Your Most Underrated Transfer Pricing Strategy: Centralized Compliance
In speaking with clients and prospects, a common refrain is the need to do more with less, within shorter timelines. To accomplish this, tax departments need to streamline compliance and harness the power of centralized, automated solutions. Utilizing automated processes allows for better efficiency, workflow management, and deployment of tax department resources.
Software has many advantages over traditional compliance approaches, obviously, and by now, you’ve probably heard them all. However, one of the most overlooked benefits is it offers the ability to centralize transfer pricing compliance throughout the group. Traditional multi-office provider setups—say, an office in Italy, another in Australia, one in the U.S. and so on—can be detrimental to clients in today’s hawkish global tax landscape. Generally, there’s an “eat what you kill” environment, which typically means that individual offices are reticent on sharing revenue, so you only get one point of view on your documentation and overall transfer pricing strategy.

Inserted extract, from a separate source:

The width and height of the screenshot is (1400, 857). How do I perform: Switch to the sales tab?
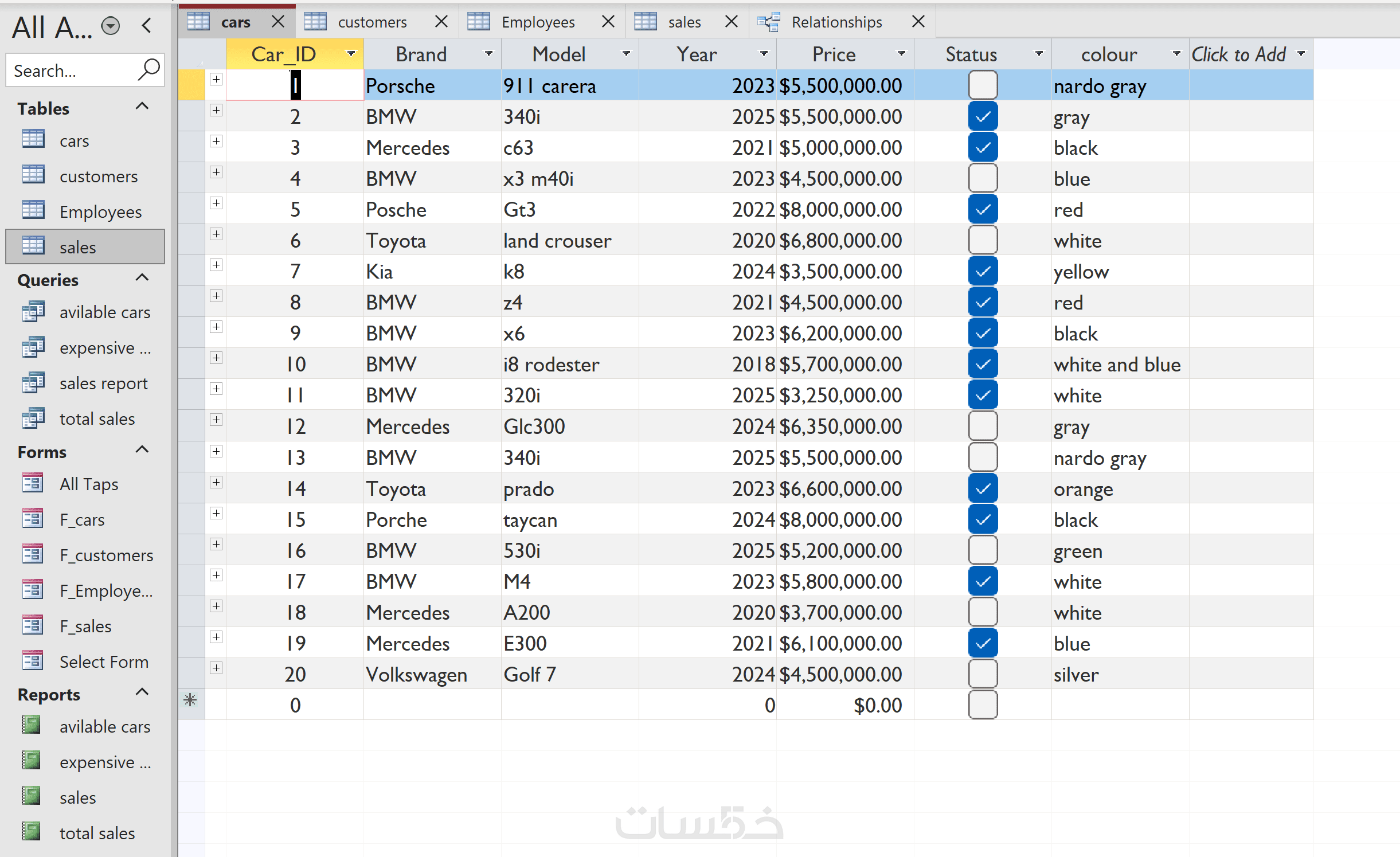tap(683, 22)
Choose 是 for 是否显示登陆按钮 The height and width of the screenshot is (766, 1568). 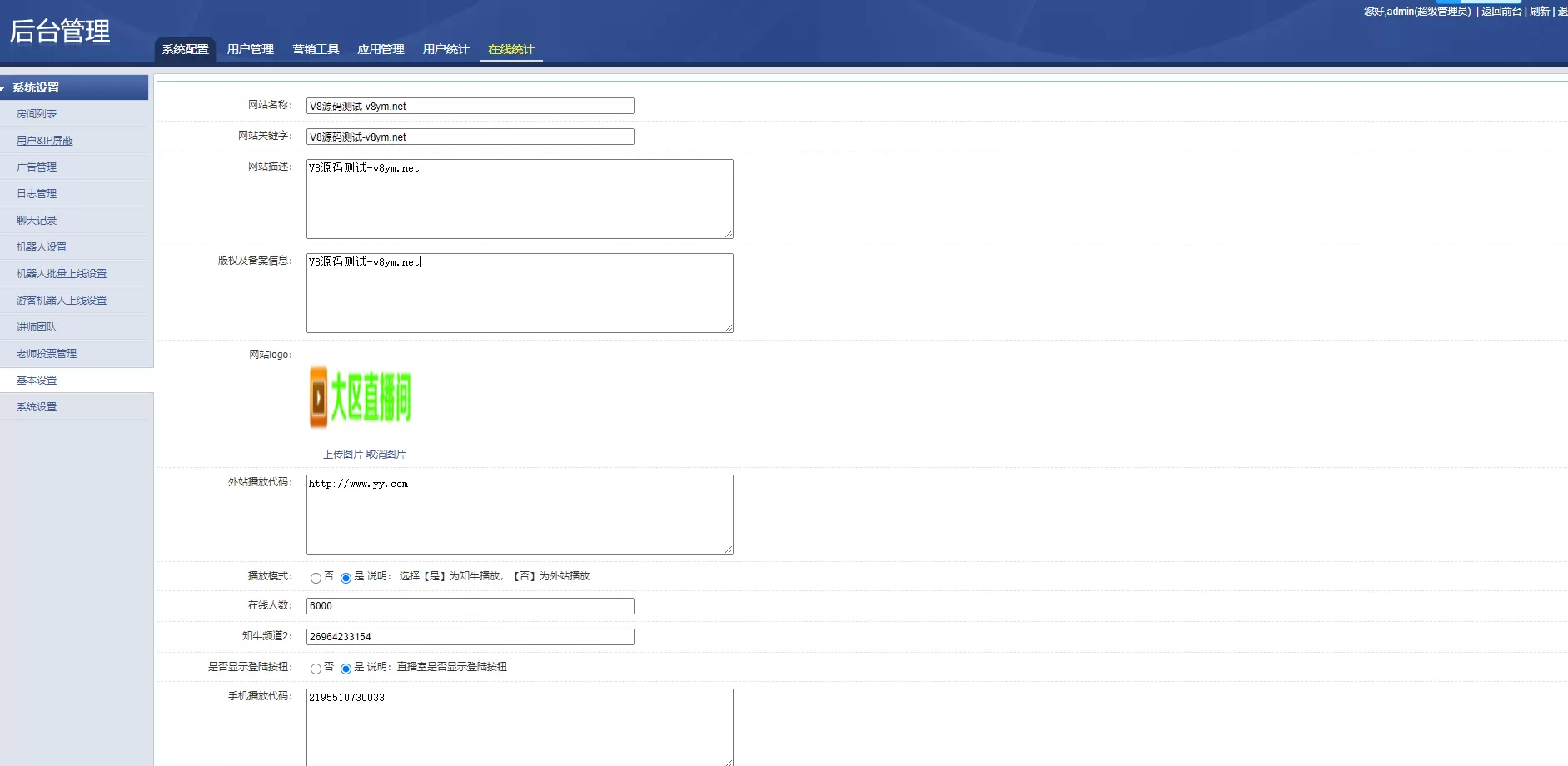pos(346,669)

Believe it or not, having multiple offices working on your transfer pricing documentation can be worse than being limited by a lack of resources or a small in-house tax department. Each provider office will interact with your local subsidiary/branch, which creates another problem. That local office sees your subsidiary/branch as the client and works in the local entity’s best interest. As more localized consultants become involved, the potential for “message drift” or contradictions increases making it increasingly difficult to maintain a consistent narrative throughout the group’s transfer pricing documentation.
Software allows the tax department to standardize several aspects of the transfer pricing documentation process to obtain both efficiency and consistency. Running compliance from a centralized solution means that workflow and processes are streamlined, documentation is consistent, and when you have questions, you don’t have to play phone tag with consultants in different time zones—cloud-based reports are at your fingertips.
A technology-based solution also reduces the work repetition that can stem from having multiple offices involved—not to mention, the cost of duplicate efforts. Why pay two offices to document the same data when software can automatically roll forward standard information? Take management services, for example. Most multinational organizations have significant redundancy in intercompany services such as Payroll, Human Resources, Tax, Legal, and IT, and the description from one company to another doesn’t vary—your employees need to be paid, their progress in the company needs to be recorded, etc. Within this group, variety is at a minimum—and software can easily duplicate the content of common transactions.
Companies also have specialized services which usually contain aspects that are unique to each organization but may be repeated by several different companies within the organization. By providing a uniform procedure applicable to the companies performing this function, you achieve both a consistent definition and a standard description of the activity to build your transfer pricing documentation around.
That consistency is hugely important. Today, there are more than 3,500 exchange agreements in place for transfer pricing reports, as well as over 1,000 automatic CBCR exchanges, so we know that authorities are exchanging information and comparing the reports. Consistency is also important when a company is contemplating selling off an operating unit. More emphasis is being placed on examining transfer pricing documentation during the due diligence phase and within this phase, inconsistent documentation could be fatal to consummating a sale. Buyers are not interested in purchasing audits or problems.
Of course, there are aspects that are unique to each entity, such as street address, registered office, officers etc. But while financial statements and transaction volumes may vary between entities, the basic structure of the narrative should remain consistent with all others within the group.
Conceptually, if nothing has changed organically within the companies in the group, your automated solution is ready to roll forward the narrative on the first day of the new fiscal year. Sure, the attest audit will still need to be completed and the companies that make up your benchmark set are also completing their attest audits, but then being prepared and ready is never a bad position to be in—even if you have to wait for everyone else to catch up.